You can identify the files encrypted by the CryptoLite Ransomware because the CryptoLite Ransomware will add the file extension '.encrypted' to the end of each damaged file's name.

The CryptoLite Ransomware’s Ransom Demand

The CryptoLite Ransomware will deliver its ransom note in an HTA application, which demands a ransom payment of 0.5 Bitcoin (3200 USD approximately at the current exchange rate) after the victim's files are encrypted.
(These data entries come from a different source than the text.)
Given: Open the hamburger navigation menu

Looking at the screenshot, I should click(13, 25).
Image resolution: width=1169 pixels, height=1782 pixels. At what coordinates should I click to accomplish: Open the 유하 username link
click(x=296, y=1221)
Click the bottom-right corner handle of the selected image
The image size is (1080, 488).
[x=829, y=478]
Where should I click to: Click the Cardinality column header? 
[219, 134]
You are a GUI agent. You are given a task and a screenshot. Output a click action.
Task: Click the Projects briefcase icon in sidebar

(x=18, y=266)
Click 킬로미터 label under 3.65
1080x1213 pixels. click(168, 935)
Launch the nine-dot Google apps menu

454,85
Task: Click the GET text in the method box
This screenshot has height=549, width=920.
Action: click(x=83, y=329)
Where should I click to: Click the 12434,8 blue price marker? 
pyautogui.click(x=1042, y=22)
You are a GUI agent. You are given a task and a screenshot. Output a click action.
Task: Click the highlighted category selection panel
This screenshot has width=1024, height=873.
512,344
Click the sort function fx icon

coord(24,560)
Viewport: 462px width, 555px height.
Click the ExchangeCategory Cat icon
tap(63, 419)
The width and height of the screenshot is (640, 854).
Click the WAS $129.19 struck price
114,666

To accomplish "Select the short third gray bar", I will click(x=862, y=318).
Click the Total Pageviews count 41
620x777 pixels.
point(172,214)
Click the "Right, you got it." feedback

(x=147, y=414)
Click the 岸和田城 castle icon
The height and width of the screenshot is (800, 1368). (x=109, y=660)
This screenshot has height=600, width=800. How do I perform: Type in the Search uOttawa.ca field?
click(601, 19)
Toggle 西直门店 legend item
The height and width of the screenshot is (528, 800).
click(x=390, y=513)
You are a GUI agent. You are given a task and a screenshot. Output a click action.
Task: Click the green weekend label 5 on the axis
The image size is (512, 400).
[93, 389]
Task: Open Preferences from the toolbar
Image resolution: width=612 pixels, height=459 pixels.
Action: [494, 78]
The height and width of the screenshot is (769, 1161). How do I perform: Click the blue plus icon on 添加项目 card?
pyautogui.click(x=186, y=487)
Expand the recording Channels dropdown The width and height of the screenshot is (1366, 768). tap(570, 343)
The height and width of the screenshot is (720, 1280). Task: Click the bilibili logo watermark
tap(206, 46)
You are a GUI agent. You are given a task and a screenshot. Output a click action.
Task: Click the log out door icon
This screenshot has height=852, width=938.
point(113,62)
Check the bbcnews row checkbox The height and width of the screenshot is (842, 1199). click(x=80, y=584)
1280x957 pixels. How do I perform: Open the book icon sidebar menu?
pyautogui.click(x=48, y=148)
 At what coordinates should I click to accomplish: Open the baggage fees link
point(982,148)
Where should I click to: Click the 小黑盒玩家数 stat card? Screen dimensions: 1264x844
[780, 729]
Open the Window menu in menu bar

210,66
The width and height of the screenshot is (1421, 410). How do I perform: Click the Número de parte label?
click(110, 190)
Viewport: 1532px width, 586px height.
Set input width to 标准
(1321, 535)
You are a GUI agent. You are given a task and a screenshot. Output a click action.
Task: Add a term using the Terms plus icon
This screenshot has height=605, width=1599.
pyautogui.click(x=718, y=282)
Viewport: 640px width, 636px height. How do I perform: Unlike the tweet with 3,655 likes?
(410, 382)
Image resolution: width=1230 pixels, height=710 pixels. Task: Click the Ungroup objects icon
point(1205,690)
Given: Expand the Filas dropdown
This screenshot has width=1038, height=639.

The CryptoLite Ransomware ransom note contains the following message:

'ALL YOUR FILES HAVE BEEN ENCRYPTED!!!
There's no way to decrypt these files without the decryption key.
To retrieve the decryption key, a payment of 0.5 BC will need to be paid.
INSTRUCTIONS:
*Purchase the bitcoins from https://localbitcoins.comi.
*Transfer the bitcoins to a https://blockchain.infoi Wallet.
*From https://blockchain.infoi transfer the bitcoins to the below address.
*Add a message to the transaction with the following format:
{MAC-ADDRESS_EMAIL} <- ENSURE THIS IS CORRECT Example: 00:A0:C9:14:C8:29_pwned@gmail.com Following payment the key will be emailed to you after confirmation. IF YOU MESS UP YOUR MESSAGE FROMAT, YOU WILL NOT RECEIVE THE KEY! BitCoin Address: [random characters] Decryption Key: [text box] [DECRYPT|BUTTON]'

The CryptoLite Ransomware uses a wallet address for payments, which also is associated with a different online fraud case, where the victims are tricked into investing Bitcoins into a hoax.

Dealing with the CryptoLite Ransomware Infection

It seems that the decryption key for the CryptoLite Ransomware is hard-coded into this threat so that PC security researchers were capable of finding a key to help victims restore their files while, in most cases, it is not possible to recover the files encrypted by these attacks. Entering the following code into the CryptoLite Ransomware's text box will result in the data being restored without having to contact the criminals and pay the ransom:

GuBlZEpxPFqDAtjNh7c6mKs4Iy9Mrfw2UYvn3ei5HTgaO1dCbz8QXLJk0RVoW

The CryptoLite Ransomware infection should be removed with an effectual security product. Since it is not possible in most cases to recover the encrypted files, computer users are advised to have file backups stored on the cloud or on an external device to have a recovery option in case of an attack.